Implications for Rights Holders
For publishers, labels and CMOs (Collective Management Organizations), the opportunity is now. These cases allow rights holders to hardwire new norms into AI licensing agreements covering attribution, audit rights and royalty mechanisms tied to outputs.
Policy and Investment Signals
For policymakers in the UK and EU, the divergence between Suno and Udio poses a clear choice: follow the US’s open-ended fair use model, or align with rights-led frameworks that prioritise consent and compensation.
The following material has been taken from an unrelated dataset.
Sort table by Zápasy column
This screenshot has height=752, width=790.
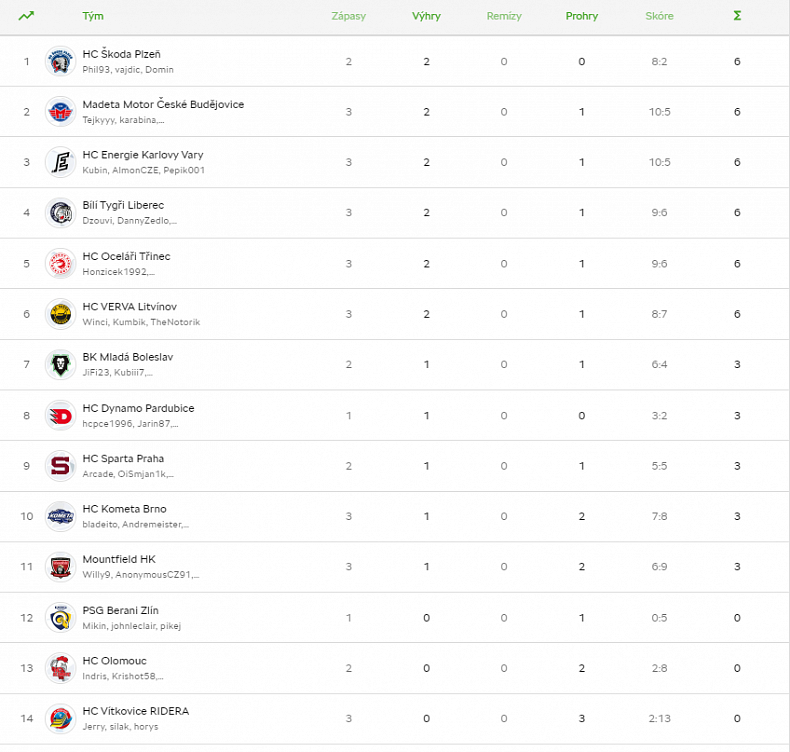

New laws on text and data mining, creator attribution and dataset transparency are already in motion, including the UK government’s forthcoming Copyright and Digital Creative Industries Bill, which is expected to introduce statutory duties on AI developers to disclose training datasets and ensure human creators are credited, alongside the UK Intellectual Property Office’s ongoing work on a binding code of practice for AI text and data mining.
For investors, this is a reminder that legal exposure is not abstract. It affects platform valuation, user trust and exit strategy. Suno’s raise may succeed, but only because the market believes litigation can be settled later without destroying the model.
The Road Ahead
Either way, the economics of AI-generated music are entering a rights-aware phase. Litigation is not the end game. The future belongs to companies willing to build with rights holders - not at their expense.